> **Text excerpt**:
..........

# Getting to talk to someone in Revenue?



## putsch (29 May 2013)

Phew! worn out after pressing buttons on revenue phone line.  This isn't anything to do with LPT.

I sent in a tax return by post (ROS won't work for me) on 3rd March and have heard nothing since. I sent an email inquiring for confirmation that it was received and received nothing in reply. Today I phoned and after long minutes waiting for options and pushing buttons I was told that the matter (well not even sure about that since it didn't refer to the date I sent the latter but the date they received it which of course I have no idea about) had been dealt with but may have been selected for quality assurance. There was no option to get any more details and no options to speak to someone and no indication of when I might hear more. 

I'd really like to find out what's going on and when I might have a response? Any advice on by-passing the options and getting to talk to a human being?


----------



## Brendan Burgess (29 May 2013)

I made a complaint some years ago to Customer Service or Customer Complaints and they handled it promptly for me.

Check that out maybe?


----------



## Bronte (29 May 2013)

I sent an email query to revenue about a year ago and it took them a couple of months to reply.  If the options above don't work, how about calling into to them.  And next time it might be an idea to send in your return using the post office's proof of service, to give you peace of mind. 

If you register post it, it goes in the 'file to be worked on' versus the 'files to be ignored for ages' pile.


----------



## T McGibney (29 May 2013)

Online filing is the way to go. There is a very good reason why it has become almost universal, especially among tax professionals.


----------



## suzie (29 May 2013)

Can a PAYE taxpayer file online these days? Always thought not....

Thanks
S


----------



## ashambles (29 May 2013)

Regardless of filing on line there are times you do need to talk to someone to correct problems.

As for ways to shortcut the system, how's your Irish? You by-pass all the automated stuff and instead you get a startled gaelgoir on the line - any half-hearted go at the Irish tends to work if you get a decent sort on the line. 

Apart from that their phone system is appalling, designed to frustrate callers into giving up. A voice recognition system that makes you feel like you're shouting at someone with mental health and hearing issues. Give it a try if you want to pass 15 mins - there's no danger of a real person picking up. You're only wasting the time of a recorded message. It was even worse a few years ago, the only phone system I'd ever encountered with many dead ends where the automated service just hangs up on you.

When you get through to an individual their single aim is to get you off the phone line, e.g. youneedtocontactthecollectorgeneralgoodbye-click. Another sucessful call by their metrics, naturally you didn't get time to tell them it was the collector general who sent you on to them.

You get the clear feeling you're dealing with amateurs.

..........

> **Information given**:
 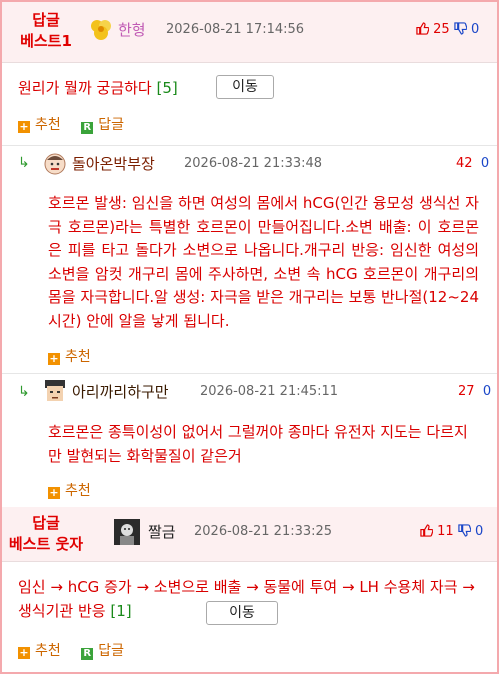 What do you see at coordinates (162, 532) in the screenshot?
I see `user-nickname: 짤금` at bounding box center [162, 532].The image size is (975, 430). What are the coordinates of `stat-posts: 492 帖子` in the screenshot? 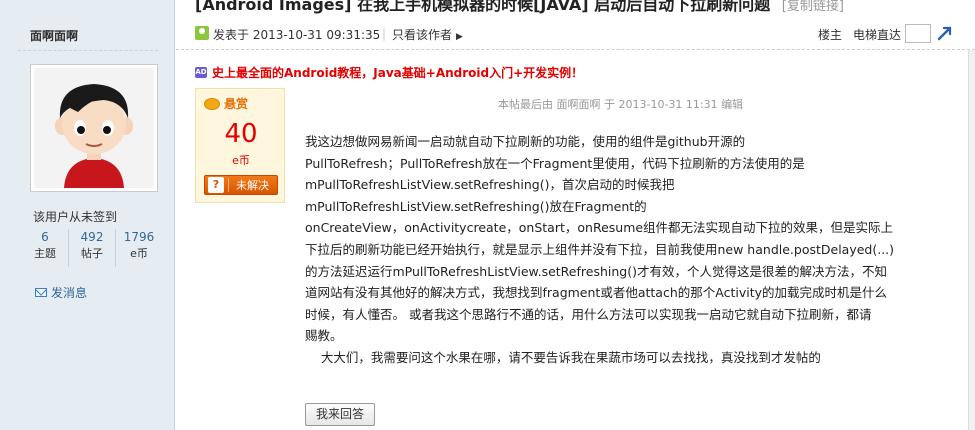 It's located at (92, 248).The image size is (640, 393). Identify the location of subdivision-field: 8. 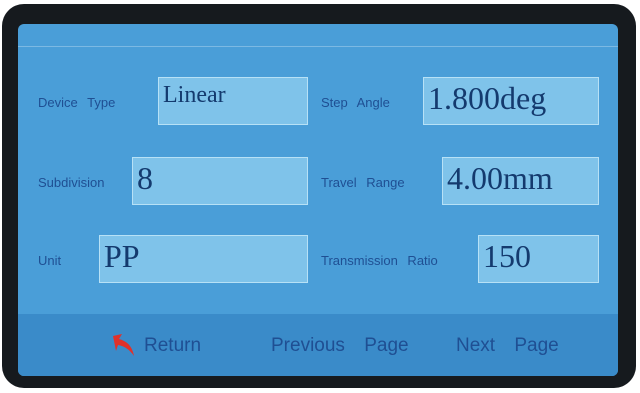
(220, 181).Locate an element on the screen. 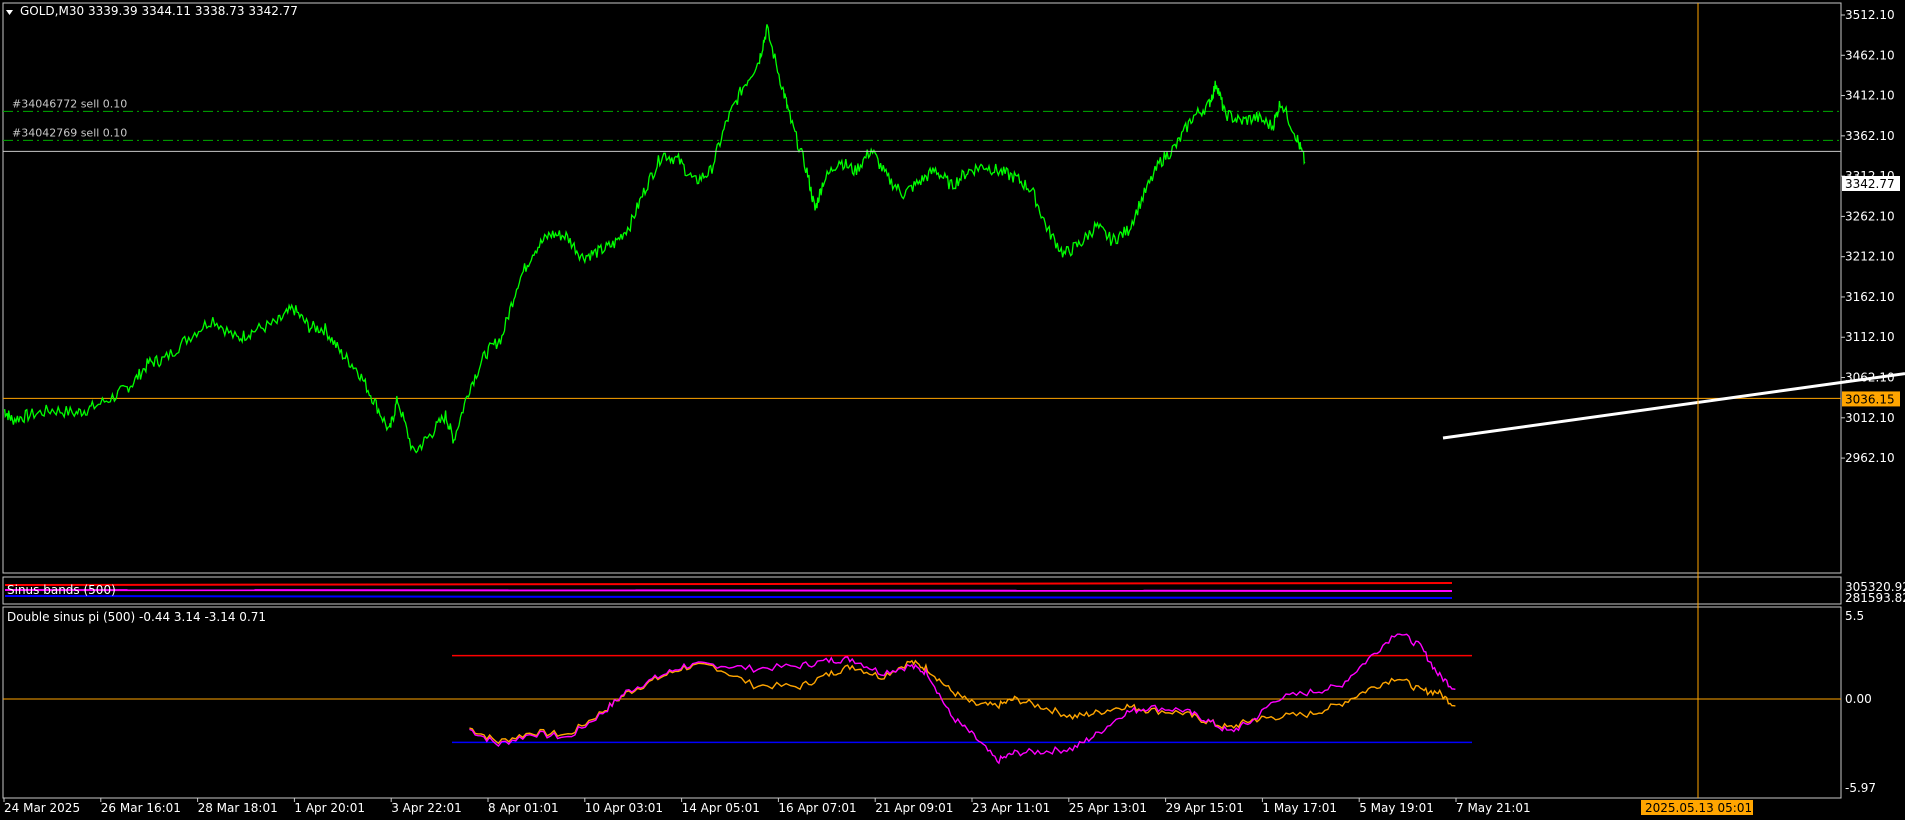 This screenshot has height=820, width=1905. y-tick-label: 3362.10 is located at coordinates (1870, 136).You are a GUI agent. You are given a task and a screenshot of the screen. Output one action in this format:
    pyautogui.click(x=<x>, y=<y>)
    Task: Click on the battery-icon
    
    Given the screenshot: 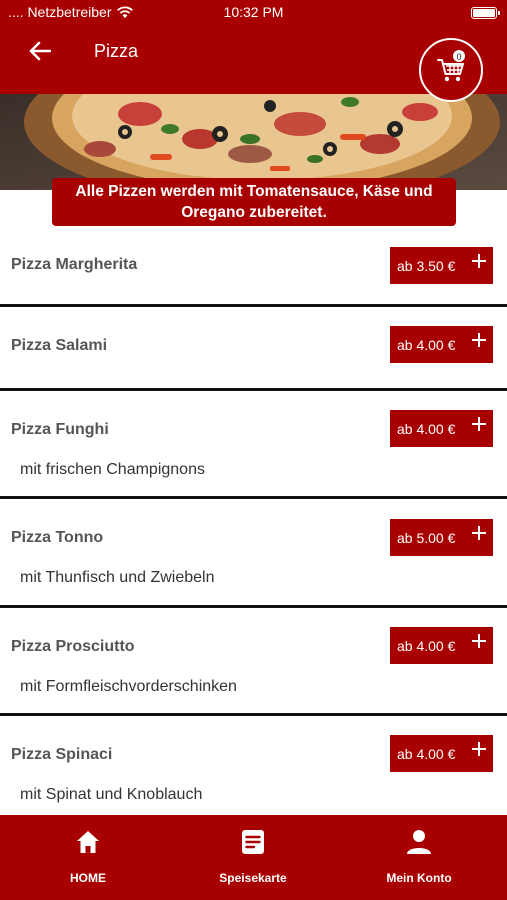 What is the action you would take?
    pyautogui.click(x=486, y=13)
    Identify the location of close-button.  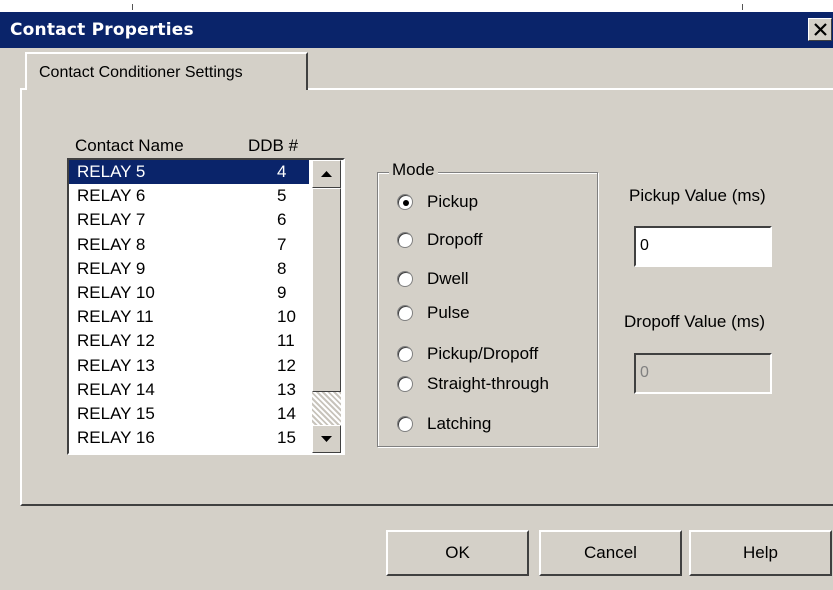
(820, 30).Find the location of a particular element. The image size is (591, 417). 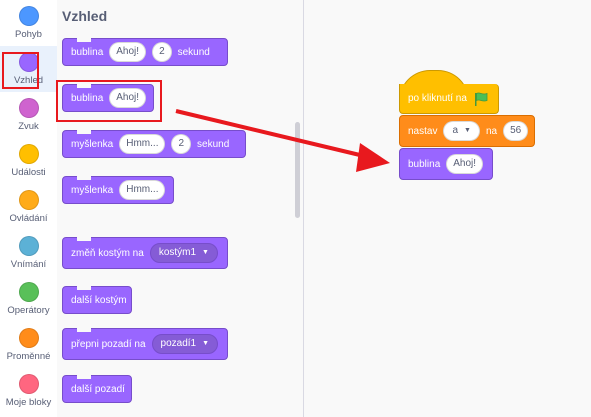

..........

> **The task**: In the forum thread about reaching a person at Revenue, which language does ashambles suggest using on the phone to bypass the automated system?

> **Task result**: Irish.